Faut-il retirer la nationalité française aux terroristes ?

Un drapeau français après les attentats terroristes du vendredi 13 novembre à Paris
Un drapeau français après les attentats terroristes du vendredi 13 novembre à Paris

Numéro 1

S’informer

Est-il possible de retirer sa nationalité française à quelqu'un ? Pour quelles raisons ?
L’article 25 du code civil français précise que :

l’individu qui a acquis la qualité de français peut, par décret pris après avis conforme du Conseil d’Etat, être déchu de la nationalité française :
1. S’il est condamné pour un acte qualifié de crime ou délit constituant une atteinte aux intérêts fondamentaux de la nation ;
2. S’il est condamné pour un acte qualifié de crime ou délit prévu et réprimé par le chapitre II du titre III du livre IV du code pénal ;
3. S’il est condamné pour s’être soustrait aux obligations résultant pour lui du code du service national ;
4. S’il s’est livré au profit d’un Etat étranger à des actes incompatibles avec la qualité de français et préjudiciables aux intérêts de la France.

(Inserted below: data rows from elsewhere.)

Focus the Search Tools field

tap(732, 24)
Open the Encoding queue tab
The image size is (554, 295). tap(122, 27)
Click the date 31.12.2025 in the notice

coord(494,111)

Le terrorisme fait donc partie des raisons pour lesquelles il est possible de retirer la nationalité française à une personne ; il s’agit en effet d’un crime, qui tombe sous le coup des points 1, 2 et 4 de l’article.

 

Sous quelles conditions peut-on retirer la nationalité française ?

L’article 25-1 précise, de plus, que la déchéance n’est encourue que si les faits reprochés à l’intéressé et visés à l’article 25 se sont produits antérieurement à l’acquisition de la nationalité française ou dans le délai de dix ans à compter de la date de cette acquisition.

En d’autres termes, il n’est possible de retirer la nationalité française qu’à des personnes l’ayant acquise il y a moins de 10 ans, ou 15 ans dans le cas de crimes graves.

En outre, il faut ajouter une restriction supplémentaire : l’article 15 de la Déclaration universelle des droits de l’Homme interdit de créer des personnes apatrides, c’est à dire n’ayant aucune nationalité.

Cela a été confirmé dans la convention de l’ONU du 30 août 1961, que la France a signée.

Combien de personnes se sont vues retirer leur nationalité française ?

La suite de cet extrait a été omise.